While Smith's statement that the drugs were hers may have subjected her to criminal prosecution, there were no corroborating circumstances that clearly indicated the trustworthiness of the statement. See Commonwealth v. Burnham, supra. To the contrary, Smith was known to the officers as a drug addict, and several of them testified that they had never seen seventy grams of "crack" cocaine on a user. Smith had no money or drug paraphernalia on her when the police encountered her, and she allegedly made the statement in response to the defendant's order to say the drugs were hers. Contrast Commonwealth v. Nutbrown, supra at 780 (spontaneous statements made to four different people on three separate occasions). The judge was required to consider the plausibility of Smith's statement "in the light of the rest of the proof" at trial, Commonwealth v. Carr, 373 Mass. 617 , 624 (1977), which was that the defendant maintained a surveillance camera in his bathroom; the landlord had observed several individuals arrive at the defendant's apartment, knock on the window, enter the apartment, and leave twenty to thirty seconds later; there were plastic sandwich bags in the bedroom closet; several experienced narcotics detectives testified that plastic sandwich bags are often used to package cocaine for sale; and the cocaine was discovered on a coffee table in the defendant's bedroom.

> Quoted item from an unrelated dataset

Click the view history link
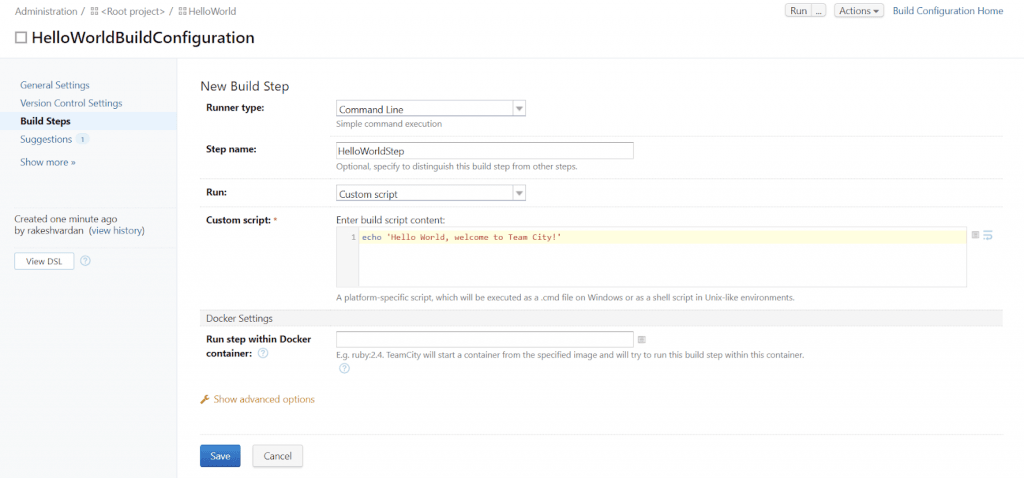The height and width of the screenshot is (478, 1024). click(x=116, y=230)
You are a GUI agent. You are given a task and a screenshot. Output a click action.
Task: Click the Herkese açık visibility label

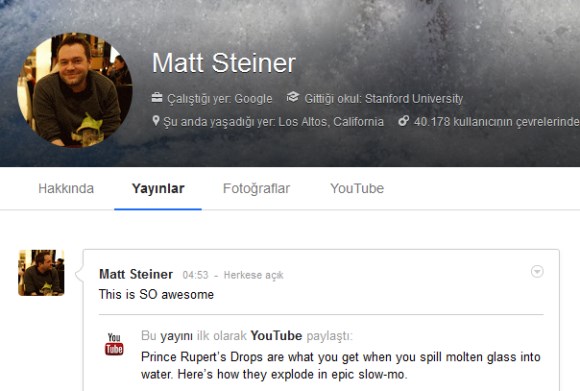coord(253,275)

The defendant's argument that exclusion of the statement denied him the ability to demonstrate, through cross-examination, the bias of the police officers lacks merit. The defendant's cross-examination of the officers was not limited in any way. The defendant was free to, and did, ask the officers why Smith was released. Moreover, during the defendant's opening and closing statements, the judge did not limit his argument that the drugs at issue belonged to Smith.

Judgment affirmed.


[Note 1] A pseudonym.

[Note 2] Moreover, the defendant made no showing that he was "unable to procure [her] attendance . . . by process or other reasonable means." Commonwealth v. Charles, 428 Mass. 672 , 678 (1999), quoting from Fed.R.Evid. 804(a)(5) (1985).